Big Data in <500 Clay Tablets?
The BPS team is exploring the notion that “Big Data” may characterize many humanities research fields, not because of the size of the datasets with which researchers work, but by the way that computational and data-driven methods can transform scholarly workflows. In particular, we believe that prosopography may be properly considered a “Big Data” research field.
- From the perspective of the Humanist:
Observations by Laurie Pearce, project director of BPS and Hellenistic Babylonia: Texts, Images and Names (HBTIN)
The total number of cuneiform texts cataloged in museums, libraries, and private collections throughout the world is well under 500,000 (cdli.ucla.edu). The number is stunningly large and small. These clay and stone documents, composed in one of the world’s oldest writing systems, provide the first documentation of three and one-half millennia of human activity—economic, religious, intellectual, and scientific. It is remarkable both that so many have survived and, at the same time, frustrating that the uneven distribution of their number over such a long time span means that the study of various times and places often depend on fragmentary data, as in this illustration:
Nonetheless, scholars of the ancient Near East, lands and empires that flourished in modern Iraq, parts of Syria, Turkey, and Iran, ask of the available resources questions recognizable from many other humanities disciplines, and are increasingly turning to methodologies and tools from the digital and social science worlds to frame and answer their research agendas.
An exploration of the remarkable embrace of digital tools by practitioners of this recondite specialty deserves more attention than might be expected, particularly in light of the size of text corpora with which researchers are concerned—from several hundred to ±10,000—and the corresponding (small) digital footprint of such data as presented in a standard off-the-shelf database. Nonetheless, the data and the questions researchers are asking of it suggest that even “Small Data” faces challenges in modeling authority and data review, areas of concern in “Big Data”.

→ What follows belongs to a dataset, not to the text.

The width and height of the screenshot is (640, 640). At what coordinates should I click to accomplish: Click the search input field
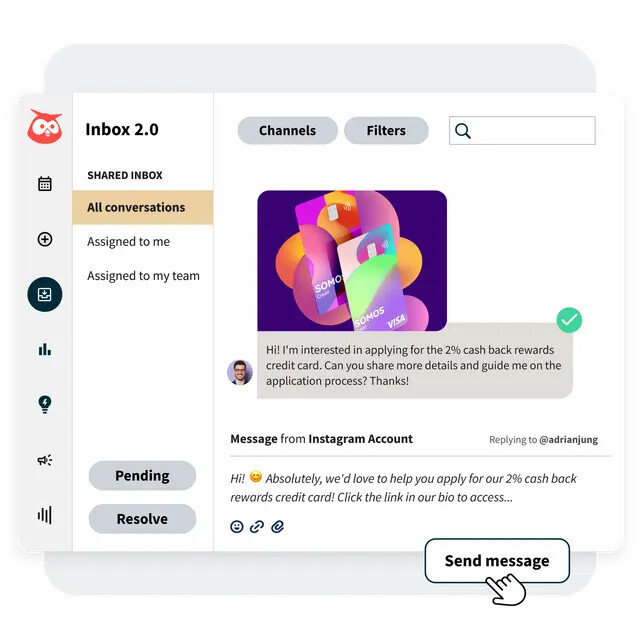pyautogui.click(x=522, y=131)
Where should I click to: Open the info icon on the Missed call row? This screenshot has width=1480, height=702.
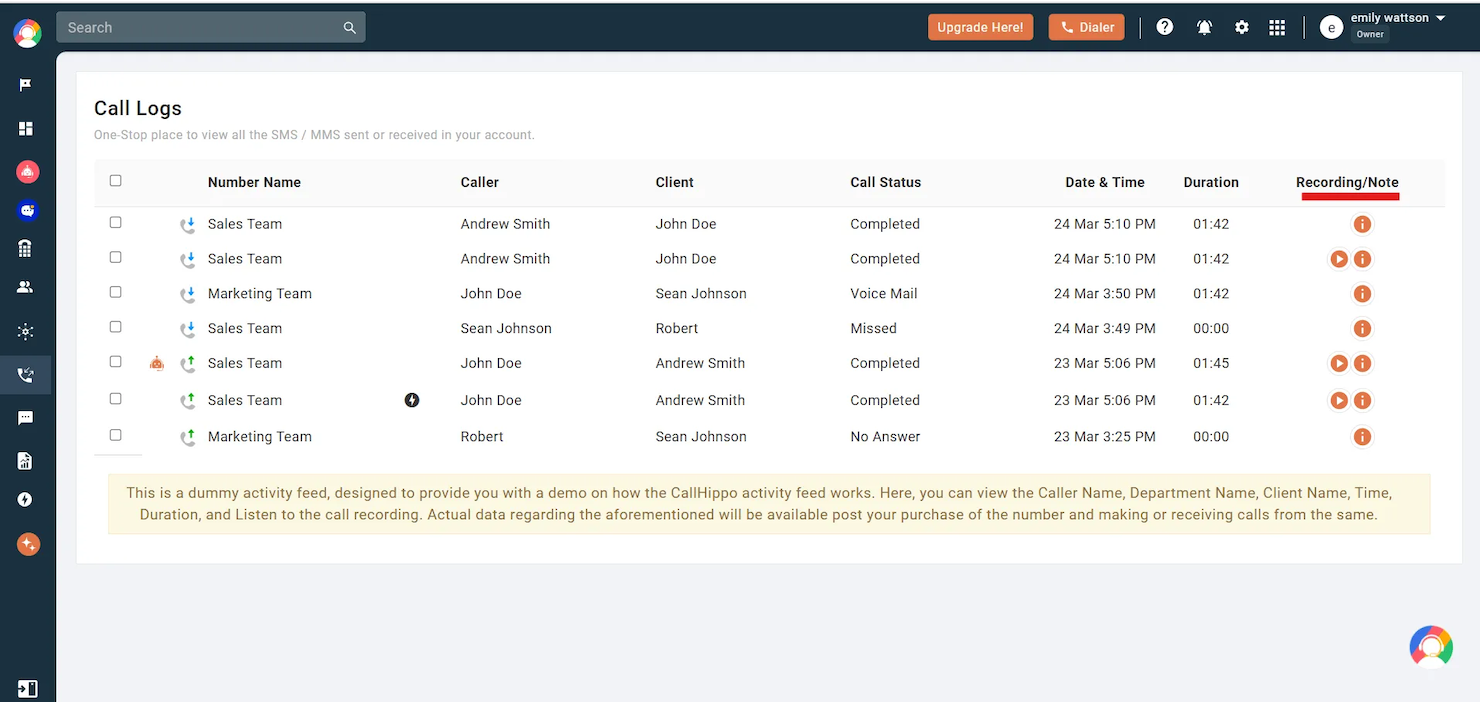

BPS is unique as a tool-kit for prosopography: it emulates the workflow—including, and notably, the uncertainty—of real scholars grappling with data analysis. While the small cuneiform corpus of some 500 texts from the city of Uruk in the 4th-3rd centuries BCE would seem to consign it irrevocably to the realm of “Small Data”, that same size served BPS well as a development corpus as it attempted to capture and replicate in digital tools the human researcher’s analytic process(es) of disambiguation of multiple instances of name-sakes into discrete name instances, even as it allowed for a process of modeling authority, scholarly debate and the communis opinio.
The central problem in prosopography, and thus, in the social network analysis that draws upon it, is the disambiguation of the many individuals who share the same names. Culturally specific naming practices may simplify or complicate the process: kings of England named Henry are numbered VI, VII, VIII, just as men in non-royal families might be called John Sr., John Jr., John III, etc. Disambiguation is made more difficult when, for example, individuals in alternating generations are named for their grandfathers (a practice called papponymy), with the result that a document may record the participation of Anu-uballiṭ, son of Nidintu-Anu, son of Anu-uballiṭ, son of Nidintu-Anu.
The specialist in any corpus knows that clues that inhere in the data and the context in which they appear facilitate disambiguation. Were the specialist asked how he distinguishes between close namesakes, he might claim “intuition”, his expertise so ingrained that it obscures the sequential process considering attributes and the likelihood that any one or a collection of those features applies to one, but not the other, of the namesakes. For example, dates in documents that record two transactions occurring seventy-five years apart would, in some social contexts, make it highly unlikely that Anu-uballiṭ(1) is the same individual as Anu-uballiṭ(2). Other attributes do not provide such clear criteria, and different scholars might variously assess the utility of those measures (and/or meta-data) in disambiguation, effectively assigning them different weights in their evaluation, for example: how likely is a buyer of real-estate also to participate in slave sales? Differences in outcomes are chalked up to scholarly debate, which may range on the continuum from friendly to flame. Scholars committed to the exploration of ideas may annotate the differences and note how their procedures and assumptions led to variant outcomes. Examples include: (a) the inclusion or exclusion of data from different researchers’ data sets, (b) identification of few attestations, appearing in limited contexts, of data across the corpus, (c) discrepancies reflecting lacking or corrupted metadata. These are highlighted in Figure 2.
When these differences are small, few in number, and occur in a small number of texts, dissenters or the merely curious can easily retrace the analytic process that brought assertions and facts together to a result. But when a researcher studies a corpus of 10,000 economic records from temples, and tracks the price of the sale of a liter of barley on specified festival days in several months over a thirty year period in three cult centers, in the hopes of determining the economic prowess of similarly-named members of families of cult officiants, he faces a much greater challenge. The research quickly becomes a complex interplay of layers of data (prices, quantities, days, years and location) associated with relevant individuals who have been disentangled, with varying degrees of likelihood, from multiple namesakes. The researcher’s colleagues may simply choose to accept all of his assertions on the basis of the researcher’s reputation and standing in the field. Alternatively, they might dismiss the same results produced at the hand of a relative unknown, perhaps a recent PhD (even if a student of a legendary professor) or by an interested dilettante.
Common notions of scientific exploration include “reproducible results”, which carries with it the corollary that the data and research method can be tracked and implemented repeatedly. In order to approach that standard in research fields such as prosopography, where degrees of uncertainty factor into the methodology, tracking of the changes and the researchers who introduced them, are a necessary component of responsible practice. A feature of the BPS architecture designed to support probabilistic assertions is the creation of workspaces for individual experimentation, recording of parameters applied in any particular research question, and authority tracking. In this way, BPS engages with one of the questions “Big Data” faces, even as the number of bytes any BPS researcher may process is small.